Desde julio del 2017, la policía nacional brasileña comenzó a ubicar a oficiales de alto rango en ciudades de Bolivia claves para monitorear la expansión del PCC y coordinar las operaciones con sus contrapartes de ese país. Un tiroteo y asalto en julio del 2017, liderado por criminales brasileños, dejó cinco muertos en la ciudad de Santa Cruz y llevó al Gobierno brasileño a responder a las ya antiguas preocupaciones de los comandantes de policía bolivianos que venían monitoreando los movimientos de esta mafia transnacional. “Estamos en contacto permanente con las autoridades brasileñas”, afirma Abel de la Barra, el comandante nacional de la policía boliviana.

Pero el hecho es que, debido a la ausencia de grandes carteles o pandillas que dominen el mundo del crimen organizado en Bolivia, Paraguay, Argentina, Uruguay y Chile, algunos analistas ven una oportunidad de expansión para el PCC y un riesgo para todo esta parte de la región.

Márcio Christino, un fiscal en São Paulo que ha escrito dos libros sobre el PCC, está de acuerdo: “El PCC está en Brasil, Bolivia, Paraguay y está entrando a Uruguay y a Argentina. Van en esa dirección. Hay un vacío, y se van a expandir y a expandir. Y van a dominar”.

No hay una solución mágica

Algunos políticos brasileños dicen que la mejor manera de frenar el crecimiento del PCC es aceptar su presencia y llegar a un acuerdo o a una suerte de armisticio. Es una decisión que no es fácil de tomar, pero se basa en los intentos recientes de desmantelar el PCC. Las confrontaciones previas con este grupo han producido un derrame de sangre extremo. Un levantamiento del grupo en mayo del 2006 llevó a que São Paulo virtualmente parara dos días, mientras pistoleros de la pandilla cometían crímenes por toda la ciudad y asesinaban a unos 50 policías y guardias carcelarios.

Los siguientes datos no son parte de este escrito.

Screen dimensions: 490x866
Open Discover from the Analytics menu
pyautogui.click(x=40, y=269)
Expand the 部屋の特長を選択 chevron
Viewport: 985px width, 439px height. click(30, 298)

El gobierno de São Paulo se vio obligado a comenzar negociaciones directamente con el líder del PCC, un legendario asaltante de bancos llamado Marcola, para que terminara el cerco. Muchos analistas políticos en Brasil sugieren que Marcola y Geraldo Alckmin, el gobernador de São Paulo, negociaron un acuerdo que dejó a São Paulo en paz y al PCC en el poder.

Algunos sugieren que el mismo gobierno de São Paulo depende ahora del PCC para dictar sentencias y dar órdenes que eran típicamente responsabilidades claves del estado. “El estado de São Paulo tiene poco dinero y aún menos voluntad. Y el PCC le confiere cierto orden al sistema penitenciario que evita que haya revueltas en las cárceles, por lo menos la mayoría del tiempo, cuando no son ellos mismos quienes los causan”, dice Saliés. “Creo que prefieren contar (con el PCC) que no contar con ellos”, remata.

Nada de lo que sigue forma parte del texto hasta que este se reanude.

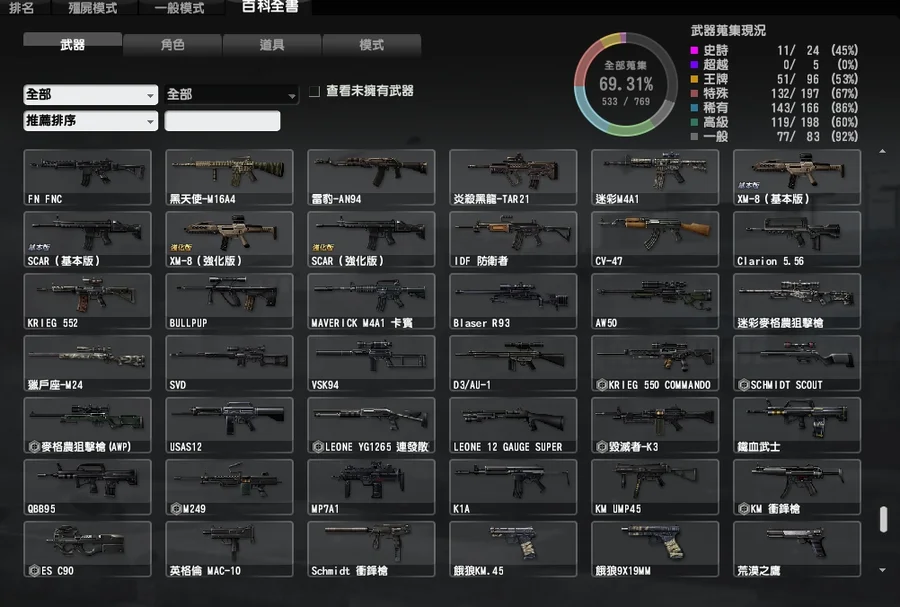
Task: Enable the 查看未擁有武器 checkbox
Action: [x=314, y=91]
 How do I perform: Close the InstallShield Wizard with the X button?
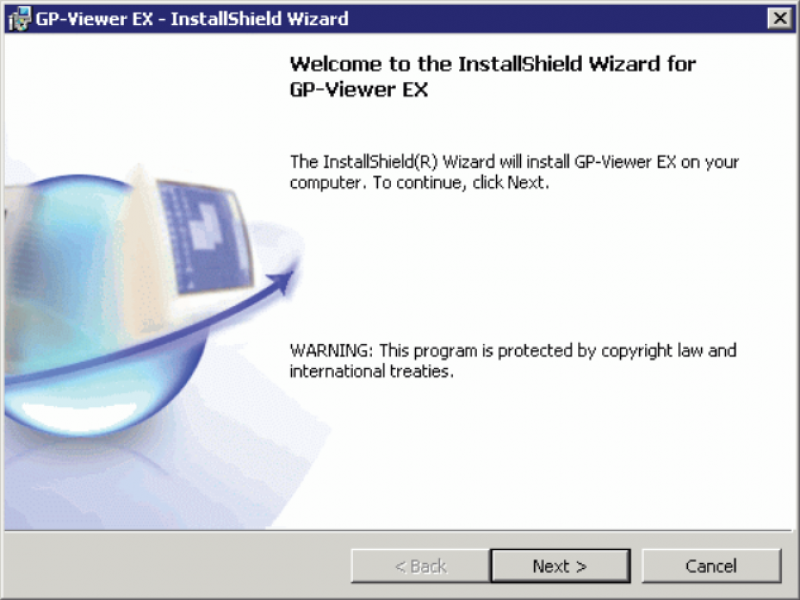pos(780,19)
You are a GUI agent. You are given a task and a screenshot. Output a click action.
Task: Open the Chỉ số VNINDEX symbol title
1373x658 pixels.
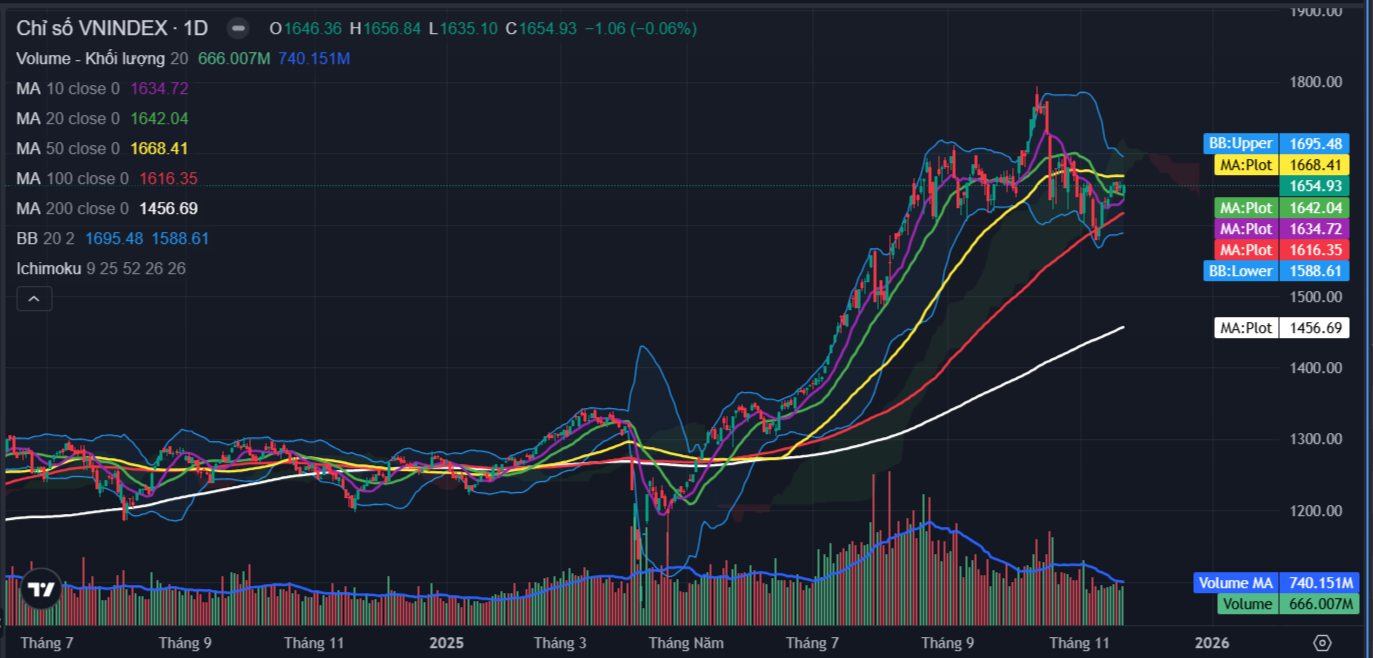110,28
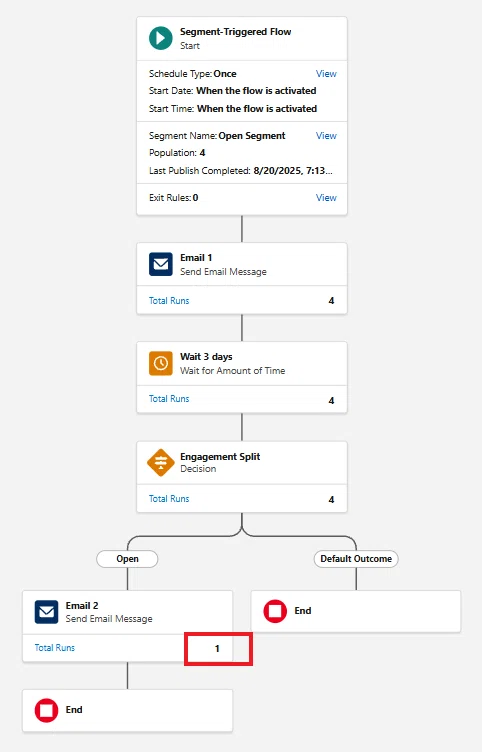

Pero este enfoque tiene su precio. Christino, el fiscal de São Paulo que ha pasado más de 20 años investigando a la pandilla, anota: “Hablan de la paz, pero ¿quién asesina en las cárceles? El 90 por ciento de los homicidios de prisioneros son cometidos por el PCC”, dijo Christino, quien escribió ‘Ríos de sangre’ (noviembre del 2017), una historia del PCC. Eso, para no hablar de los ajustes de cuentas y otros crímenes en las calles.

La gente está harta

Y mientras que el Estado no puede o no quiere enfrentarse al PCC, los ciudadanos están creando milicias de vigilancia y grupos de WhatsApp en los que claman por una brutal mano dura contra los criminales. Hay peticiones públicas de “exterminar” y “limpiar” los elementos criminales que se publican regularmente en páginas de Facebook y celebran la muerte de reclusos.

El secretario nacional de la Juventud, Bruno Julio, llegó a decir que “debería haber más matanzas”, que “debería haber una masacre cada semana” para eliminar así a todos los sospechosos de ser criminales. Aunque fue obligado a renunciar en enero del 2017, Julio fue aclamado en Facebook como un héroe.

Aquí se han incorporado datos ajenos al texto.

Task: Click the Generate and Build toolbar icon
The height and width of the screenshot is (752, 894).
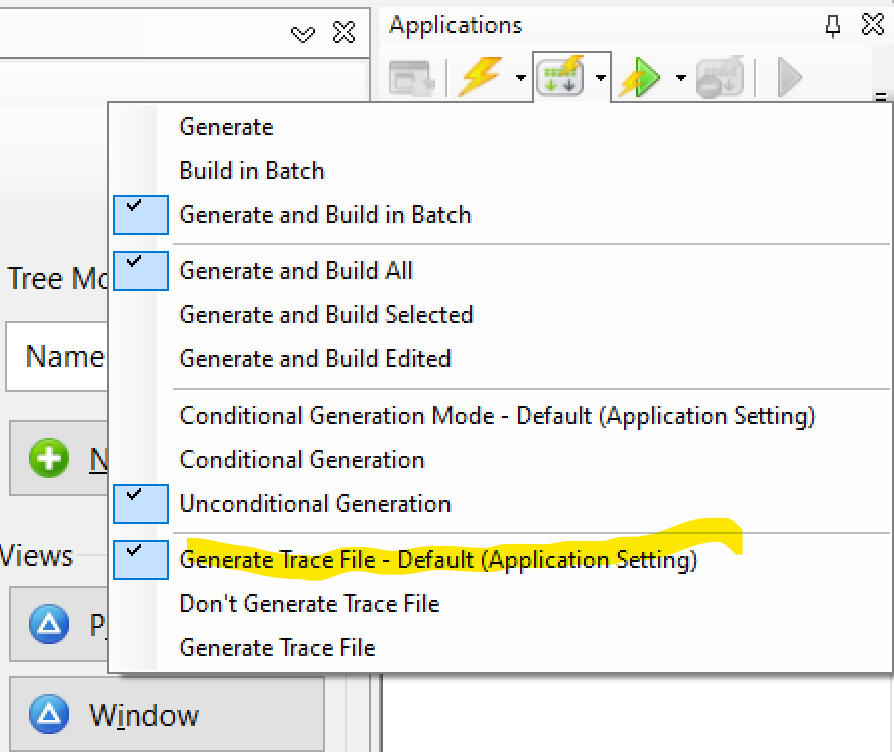Action: [x=560, y=77]
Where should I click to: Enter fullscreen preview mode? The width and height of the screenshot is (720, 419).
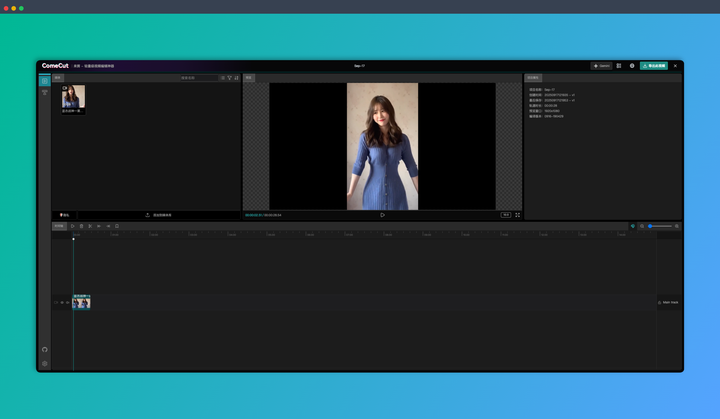point(517,215)
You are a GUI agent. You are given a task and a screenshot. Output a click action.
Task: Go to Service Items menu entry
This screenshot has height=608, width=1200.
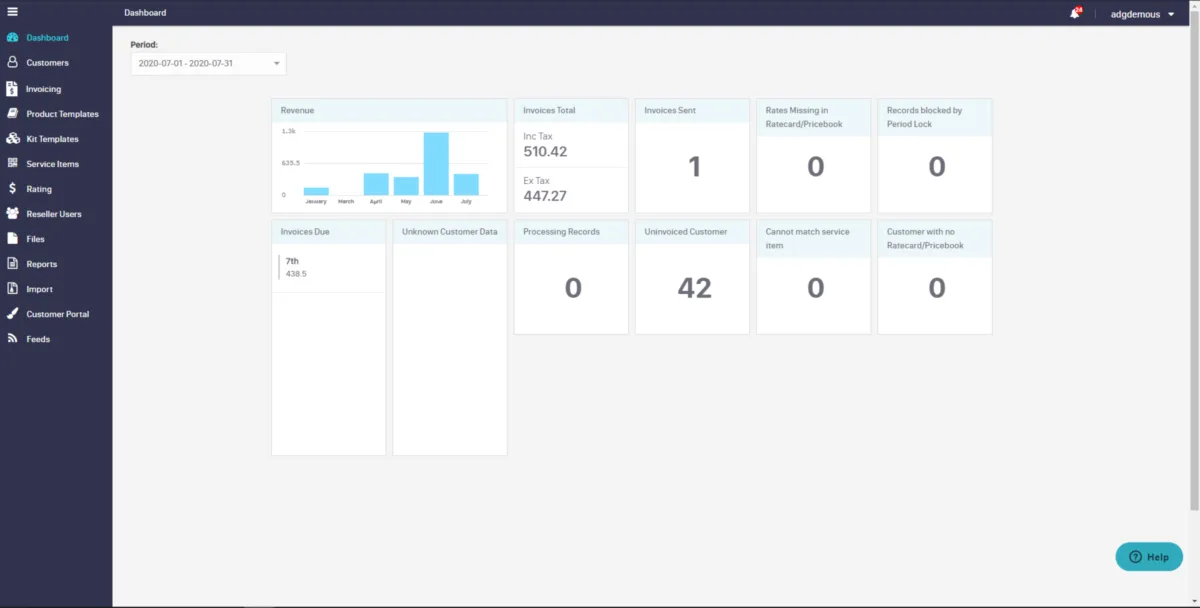coord(52,164)
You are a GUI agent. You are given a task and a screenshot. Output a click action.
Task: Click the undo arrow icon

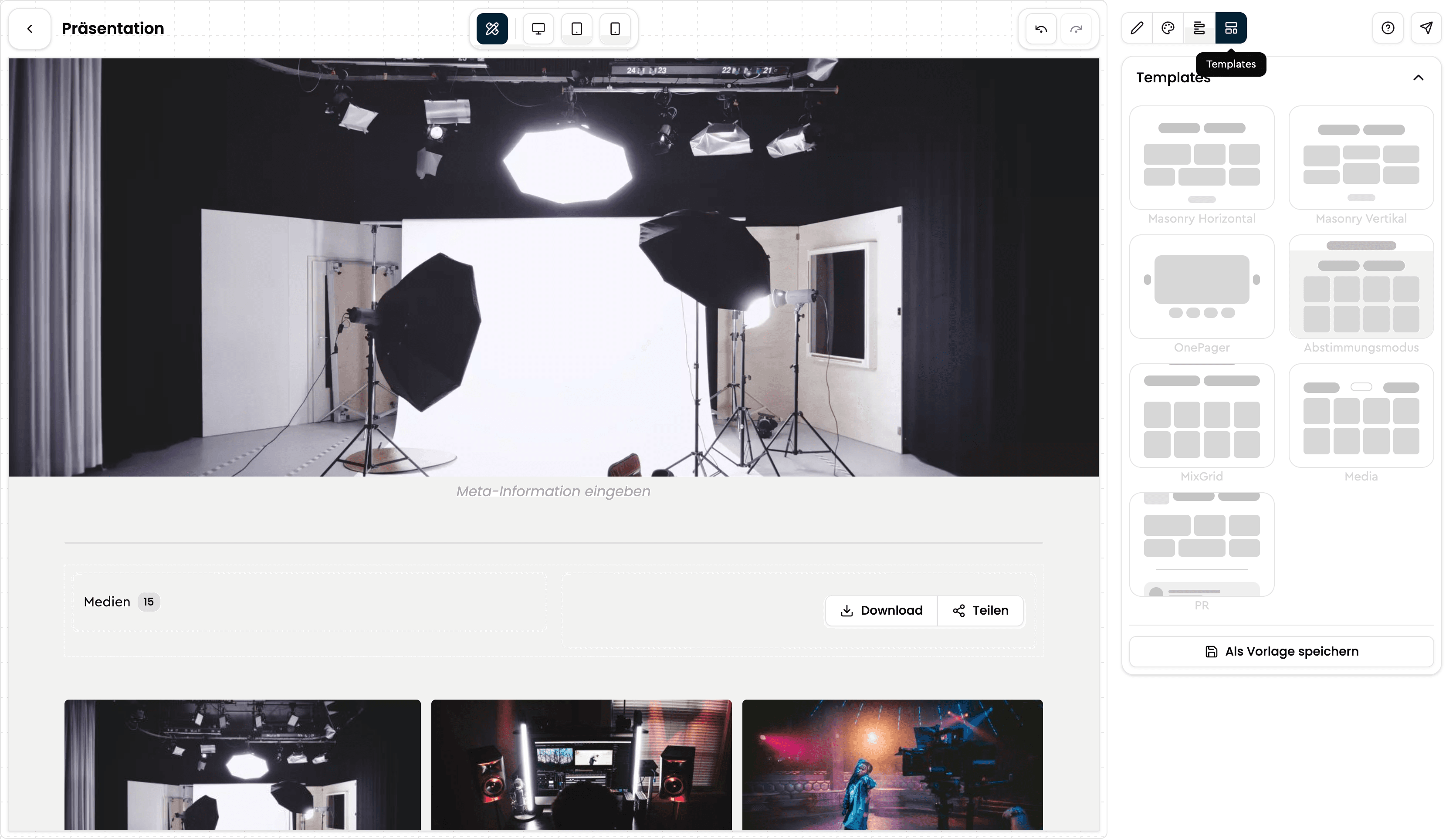(1040, 28)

Los científicos sociales tienden a estar de acuerdo en que el único camino para hacerle frente al PCC es un ataque a gran escala contra el tipo de exclusión social que hace que millones de brasileños y suramericanos de otros países vivan precariamente, con acceso limitado al agua potable, a la educación básica y al empleo. “El PCC nació porque el sistema político ha dejado a muchas personas en un estado de abandono, así que tuvieron que buscar otro tipo de soluciones –sostiene Willis, el experto de Cambridge–. No es una cuestión de capacidad o de recursos. Es una cuestión de voluntad política”. Pero, con una tasa de homicidios y asaltos por los cielos, muchos brasileños están frustrados por lo que perciben como la impunidad del PCC y de otros grupos criminales.

Después de dejar la cárcel de Carandiru, que ahora es un museo, me subí a un taxi y mencioné lo impactante que había sido leer acerca de la masacre de más de 100 prisioneros a manos de los guardias que había ocurrido hace varios años. El taxista me miró y me dijo: “Masacre para algunos, limpieza para otros”. Era una petición pública de exterminar a los criminales organizados que ahora gobiernan São Paulo, una petición que escuché varias veces durante mi estadía en la ciudad.

Pocas de las personas con quienes hablé y que proponen esto pensaban que sería efectivo para vencer al PCC, pero la idea de que fueran sacrificados como en un matadero parecía que calmaría una sed de justicia a la que no le importa el precio.

“Desde las primeras manifestaciones del PCC, las autoridades han estado intentando destruirlo –señala la antropóloga social Karina Biondi–. Pero los remedios que se usan contra el PCC son exactamente los que lo hacen crecer: más encarcelamiento, sentencias más largas, un recrudecimiento del trato a los prisioneros, mayores restricciones, transferencias y aislamiento de los supuestos líderes”.

“El Estado no tiene la capacidad de hacer cumplir nada en las cárceles –dice el profesor Eduardo Gamarra–. Lo más fácil, de hecho, es dejar que los prisioneros dirijan la cárcel. Por eso se puede conseguir cualquier cosa adentro, se convierte en una economía paralela, un todo paralelo. ¿Quieres drogas? Tienes drogas. ¿Quieres un nuevo televisor? He estado en cárceles en América Latina en las que los prisioneros tienen de todo, desde prostitutas hasta televisión por cable”.

“No hay una varita mágica que solucione esto, porque los problemas son profundamente estructurales –continúa el experto–. El problema es si realmente tienes los recursos para cambiar las estructuras de estas favelas. Porque si no es así, siempre vas a tener el problema de este mecanismo de reclutamiento permanente (y casi que automático). Realmente es una competencia por la fuerza de trabajo. Si no les ofreces a estos tipos una alternativa, van a terminar ahí. Creo que yo también sería un miembro del PCC si solo hubiera tenido esas oportunidades”.